The reason I suspect that works when not netbooted, is that in that case,
nothing has yet set the hostname (since John said he has no hostname=
in rc.conf) and so need_hostname() returns true., and the hostname gets
set.
But when a hostname has been set already, and force_hostname is not
set (or is set to false, or something) then we get to the somewhat
convoluted logic lower down in need_hostname()
But in that, it tests of either old_fqdn or old_host_name are set, which
if I guess correctly, means that dhcpcd has previously set the host name.
Here, it has not (the kernel did) so both of those should be empty.
When dhcpcd has not set the hostname, and there is a hostname,
need_hostname() returns false, and nothing gets set. (That's that
final "false" in the else clause right near the end of need_hostname()).

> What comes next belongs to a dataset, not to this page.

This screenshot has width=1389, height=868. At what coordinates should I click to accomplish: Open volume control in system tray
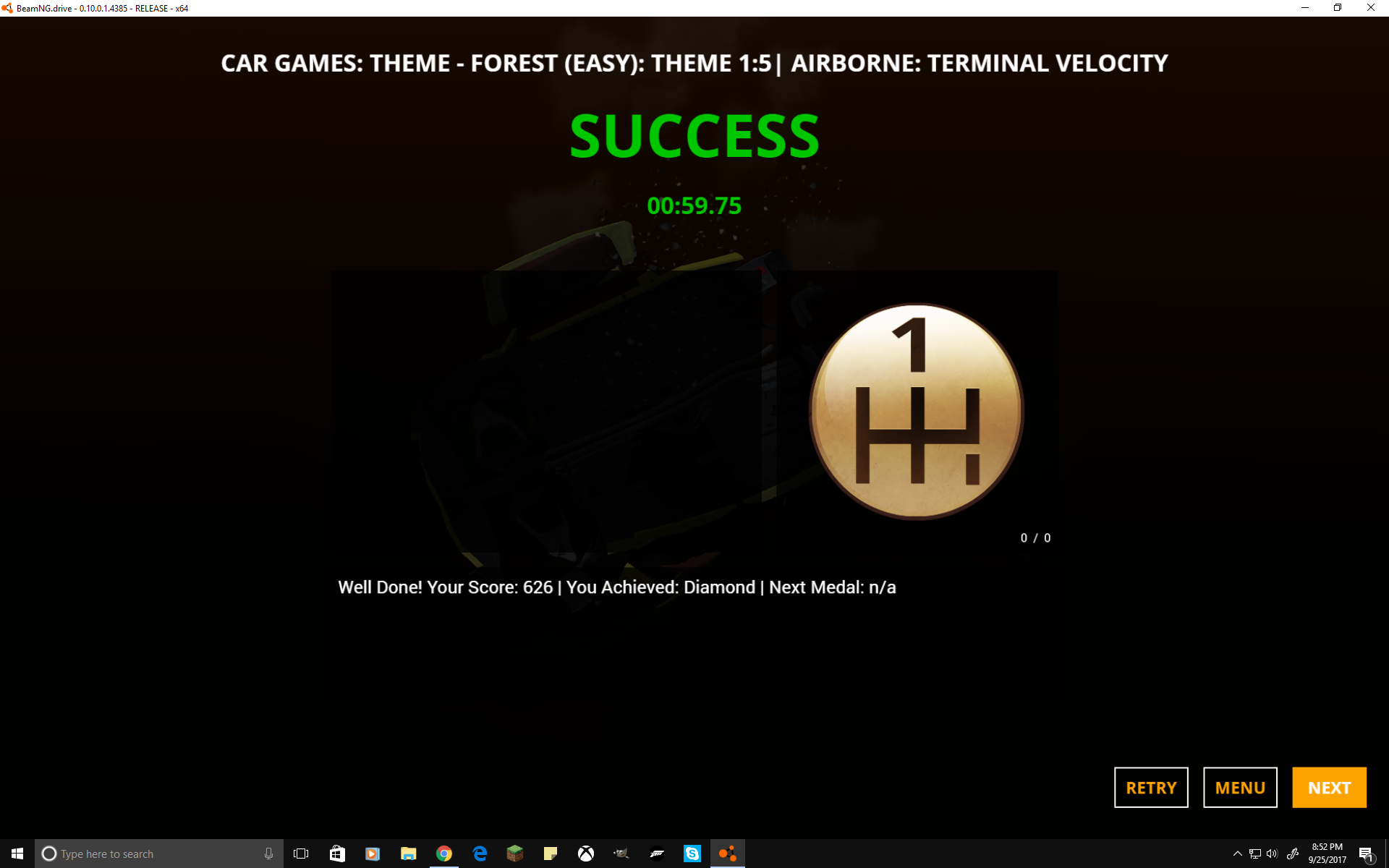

I suspect this is to handle the case where the hostname has been set
by some other agency (like hostname= in rc.conf, or just by some user
running the hostname command). In that case, by default, dhcpcd does
not override the other setting.
Here it was the kernel dhcp client that set the hostname, not dhcpcd,
so dhcpcd is justg leaving things alone.
Similarly, in the case that dhcpcd has previously set a hostname
(old_fqdn or old_host_name is not null) the script checks to see if
the current hostname set in the kernel is the same (actually, to me,
it looks like it just checks that it is likely the same, rather than
definitely, but I might be misreading those cases) as the one dhcpcd
previously set, and refuses to alter it if something else has changed it.